Survivors of what is believed to be the world's worst rail accident have been telling the BBC News website of their experiences.
Monks chanted and poured water over the bodies of the dead
The Queen of the Sea was nearing its destination when the waves knocked it sideways.
Up to 1,500 people were crammed inside the train as it travelled 75 miles (110km) along the Sri Lankan coastline from Colombo to the southern city of Galle.
At least 802 died and hundreds remain unaccounted for.
The force of the wave threw the train's eight cars into a bog and left the coastal railroad a twisted mess of metal.
Like Daya Wijaya Gunawardana, many passengers were with their families, heading off to visit friends and relatives during a holiday week.
As the tsunami engulfed the train, the Colombo restaurateur found himself stranded in a flooded carriage, cast adrift from his son and daughter.
"The train had stopped at signals," Mr Gunawardana, 62, told the BBC News website.
"Then suddenly the sea flooded through the train, very high, very quick.
"The water came in about 60ft [20m] from the sea, and the whole train was filled with water. Then it fell over."
Reeling from the waves the train spun over and over, cartwheeling four times before coming to rest on a hillock.
"I thought that we were killed, that we were dead," said Mr Gunawardana. "But we prayed to our God and because of that I got up to a window and escaped."
Mr Gunawardana spent 45 minutes trapped inside the train before he clambered to safety. "People were trying to escape, the whole thing was flooded so everybody tried to get out."
Outside, amid the devastation, he found his son Duminda, 32, and daughter Kishani, 31. Neither was seriously injured.
"I heard that out of 1,500 people, 1,000 died. When I got out of the train there were a few wounded people, but not many.

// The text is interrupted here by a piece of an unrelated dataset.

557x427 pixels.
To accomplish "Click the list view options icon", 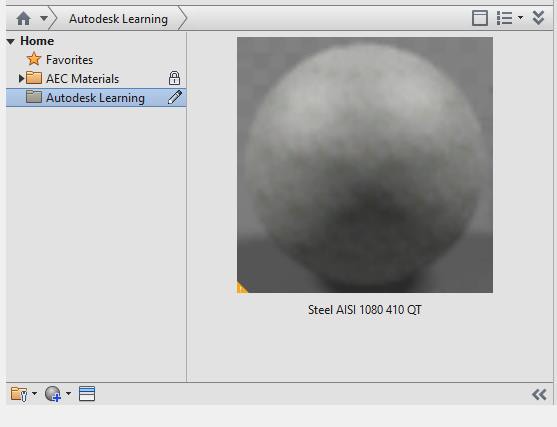I will tap(504, 18).
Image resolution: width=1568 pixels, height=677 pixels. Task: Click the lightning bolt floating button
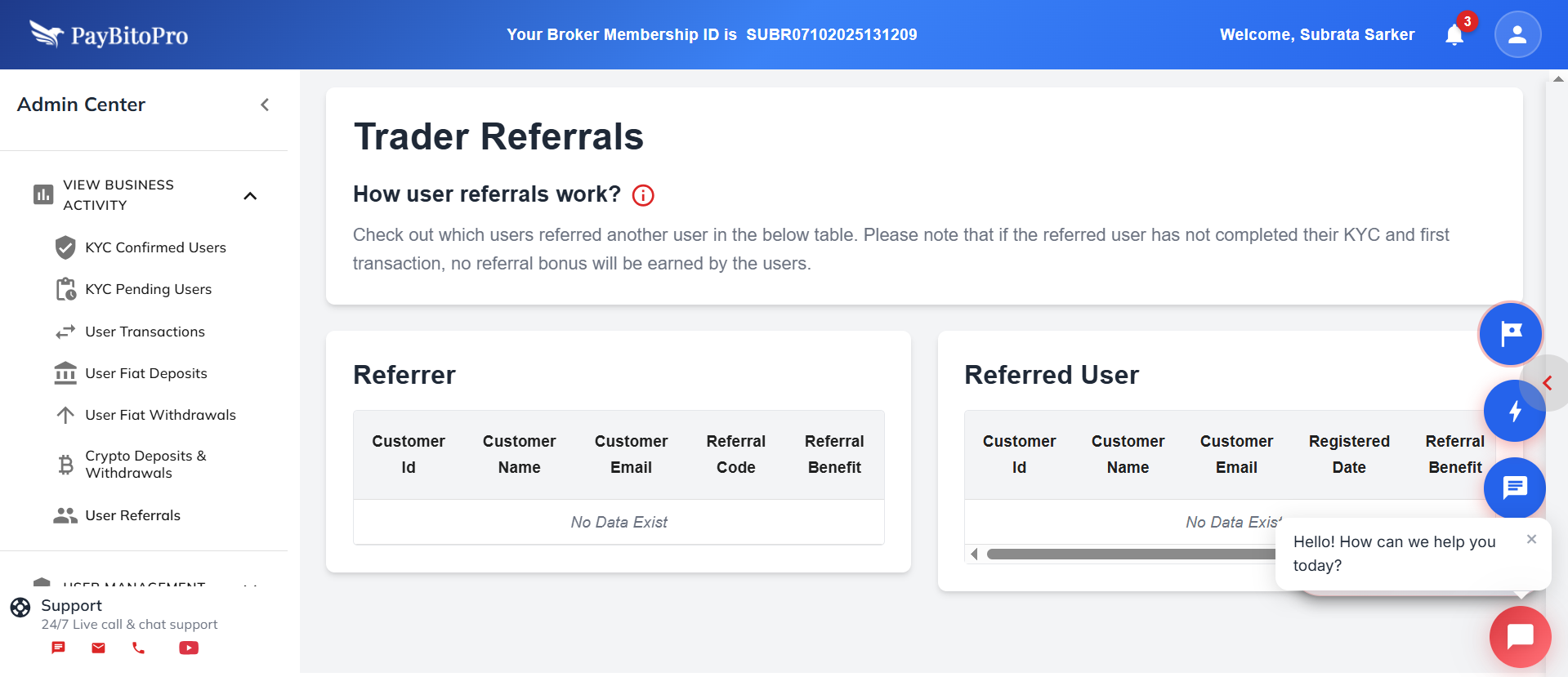(x=1514, y=411)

"Most did not come out of the train. But my family all escaped. I have some pains on my body. It's a narrow escape."
Reunited, Mr Gunawardana and his children took sanctuary in a nearby temple but were forced to head to higher ground when fears grew of a second deadly wave.
The family trekked uphill for almost two miles before they reached a school.
By nightfall on Monday they made it back to Colombo by bus, travelling along inland roads not shattered by the waves.
'Lots of children'
Tourist Danny Shahaf, an Israeli living in London, was also on the train travelling with a friend.
"That's when I panicked," he said, recalling the moment when the waves scattered the train's carriages, turning his carriage on its side.
"It was so quick, it washed us so far away - the carriage kept filling up with water.
"I was telling my friend to run to the front of the carriage, the windows there were still above the water. I pushed my friend through the window to get her up out of the carriage.
"There was a woman next to me holding her baby trying to hold the window open with the other hand. As I tried to help her the carriage filled completely, the water pushing the window shut.
"Only my friend managed to get out...
"Back at the other end of the carriage it was dark, I held my breath, I thought, 'This is how you die'.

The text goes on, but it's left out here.